Valtteri Bottas was the emphatic victor, beating teammate and world champion-elect Lewis Hamilton to pole position and off the line to record his third win of the season.
Tasting the winner’s tipple was an important marker for Bottas, whose impressive early season pace dropped off dramatically after the August mid-season break.
His slow recovery to race-winning form took him to pole in Brazil two weeks ago only to see the lead snatched from him at the first turn, but in Abu Dhabi he made no such errors en route to the top step of the podium.
“I’m very happy for him, for his brain, [after] the problems he’s had during the year,” Mercedes non-executive chairman Niki Lauda told Sky Sports F1. “I’m really happy for him and his team, his mechanics – everybody.”
The Yas Marina Circuit offered little in the way of action behind the leading Mercedes cars, but as the final round of the year the Abu Dhabi Grand Prix had a number of stories ready-made, chief amongst them the retirement of F1 stalwart Felipe Massa.
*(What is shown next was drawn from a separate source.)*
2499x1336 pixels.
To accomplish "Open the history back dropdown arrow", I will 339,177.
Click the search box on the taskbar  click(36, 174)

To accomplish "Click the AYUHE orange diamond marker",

After briefly retiring last year only to be recalled when Bottas was drafted to Mercedes to replace the suddenly outbound Nico Rosberg, Massa took his second and presumably definitive bow in Formula One with a 10th-place finish.
The sport will remember Massa fondly and for the emotional scenes at the end of the 2008 Brazilian Grand Prix, where he lost the championship to Lewis Hamilton in the final seconds of a chaotic race.
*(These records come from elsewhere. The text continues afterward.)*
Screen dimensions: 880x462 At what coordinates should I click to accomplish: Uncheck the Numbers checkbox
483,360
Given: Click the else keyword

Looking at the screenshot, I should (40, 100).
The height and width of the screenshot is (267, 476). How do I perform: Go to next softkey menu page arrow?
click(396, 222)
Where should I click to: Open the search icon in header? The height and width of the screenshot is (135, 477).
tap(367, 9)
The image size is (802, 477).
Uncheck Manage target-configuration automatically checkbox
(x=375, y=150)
The dignity with which he conducted himself on the podium, having won the race but lost the ultimate prize, will stick fast in the sport’s collective consciousness forever.
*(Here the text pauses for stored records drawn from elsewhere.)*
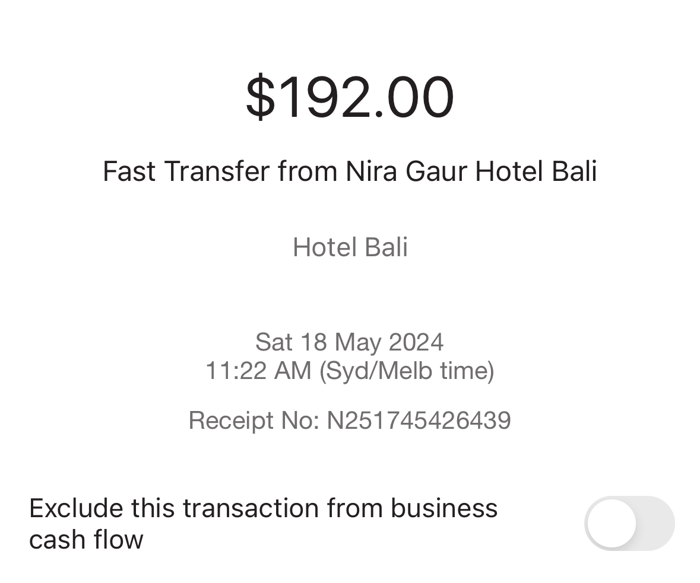Image resolution: width=700 pixels, height=583 pixels.
Task: Select the 'cash flow' second-line label text
Action: pos(86,539)
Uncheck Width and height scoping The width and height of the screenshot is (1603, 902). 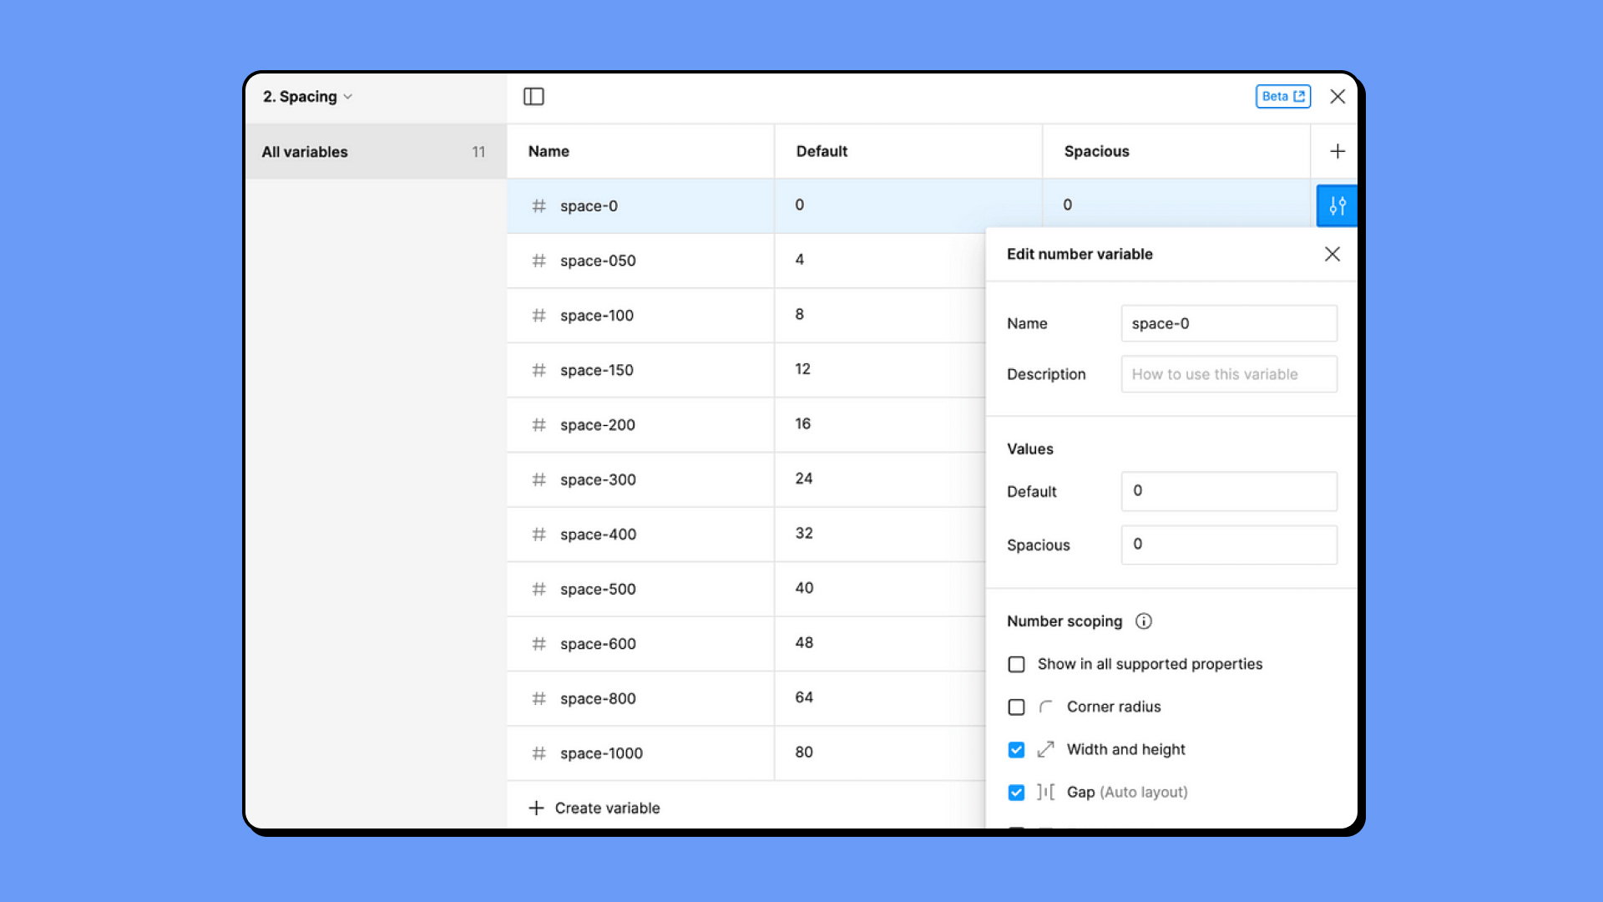[x=1016, y=750]
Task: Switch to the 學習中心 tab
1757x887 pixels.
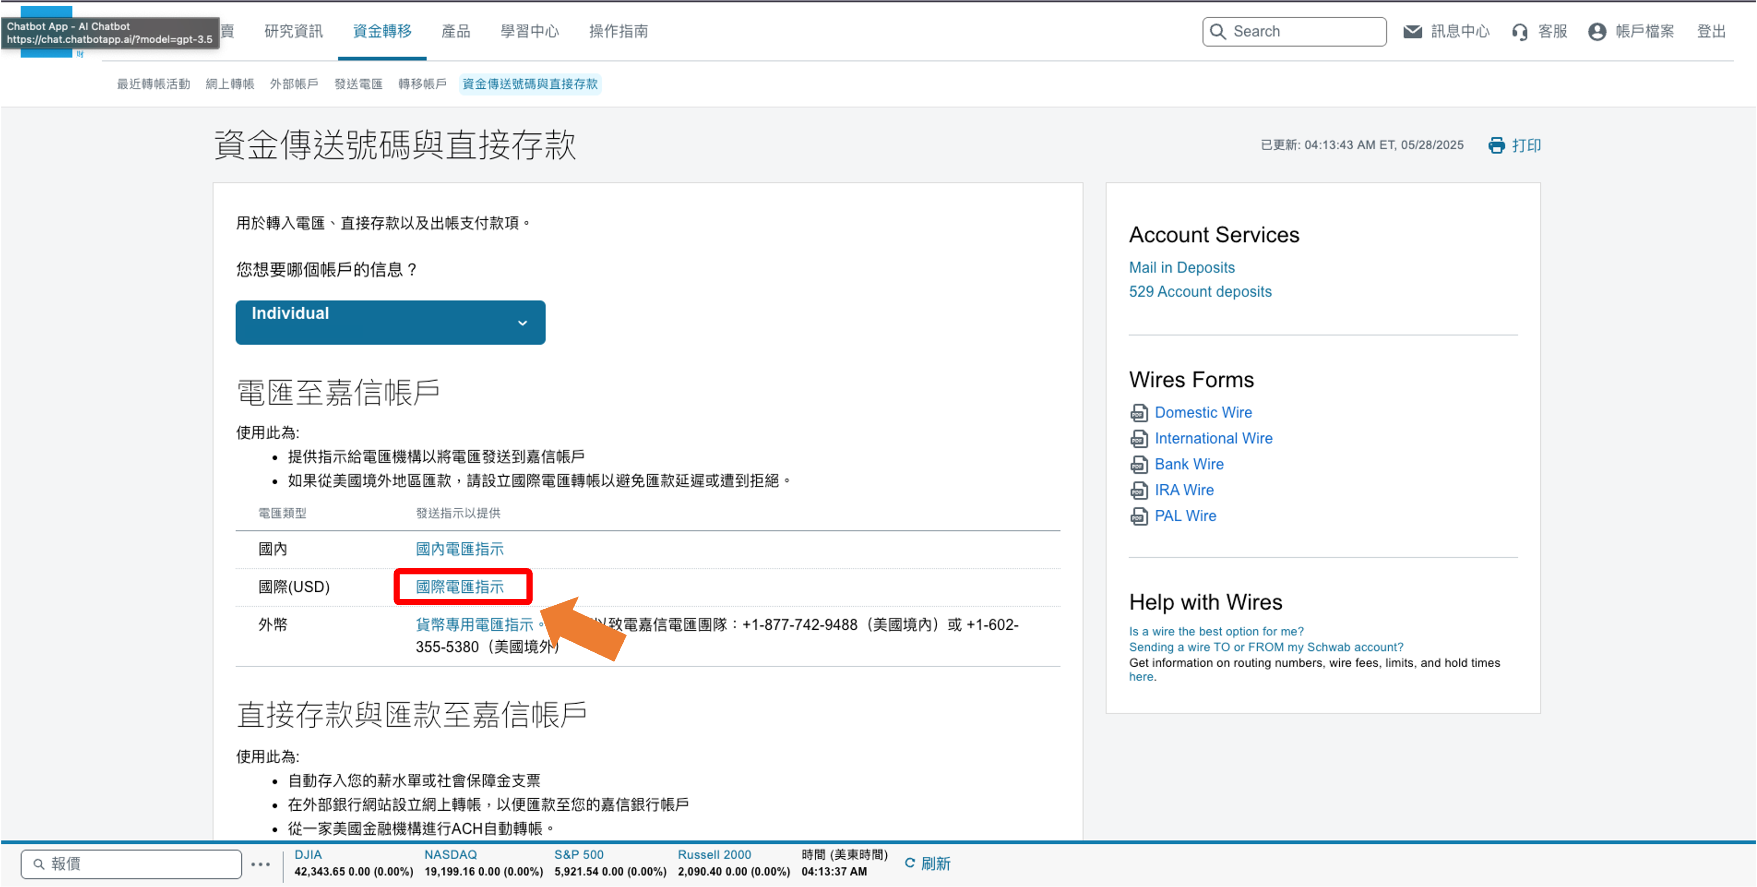Action: pos(529,31)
A far less emotional farewell took place in McLaren’s motorhome, where the sport’s second most successful team finally reached the end of its wretched three-year relationship with engine partner Honda.
McLaren drafted Honda back into the sport from 2015 in an effort to rekindle the duo’s glory years of the late 1980s and early 1990s, but the Japanese company could bring the English team only broken dreams.
Asked for his fondest memories of the season, tortured star Fernando Alonso responded, “The Indianapolis  weeks were definitely the highlight of the year for me,” referring to his decision to skip the Monaco Grand Prix in favour of an IndyCar sojourn.
But with a deal to use Renault power from 2018 now in place, the mood at McLaren-post race was one of optimism for brighter days ahead.
With most of the loose ends tied up by the end of the race – only Williams and Sauber’s driver line-ups remain unconfirmed – Formula One had a final announcement to make when podium compeers Martin Brundle and David Coulthard introduced a replacement to Formula One’s 23-year-old logo.
The change will mark January’s one-year anniversary of Liberty Media buying F1’s commercial rights and will be the centre of a whole-of-brand relaunch that will include a new television presentation, a fresh digital presence and, crucially, online broadcasts of the 2018 season in select territories.
The relaunch further distances the sport from its Bernie Ecclestone era and is the first step in what will be a commercial and technical overhaul of Formula One by 2021.
The end of 2017 is less a page-turn and more of a fresh chapter, then, for Formula One ahead of the 2018 season – if only someone could beat those silver Mercedes cars.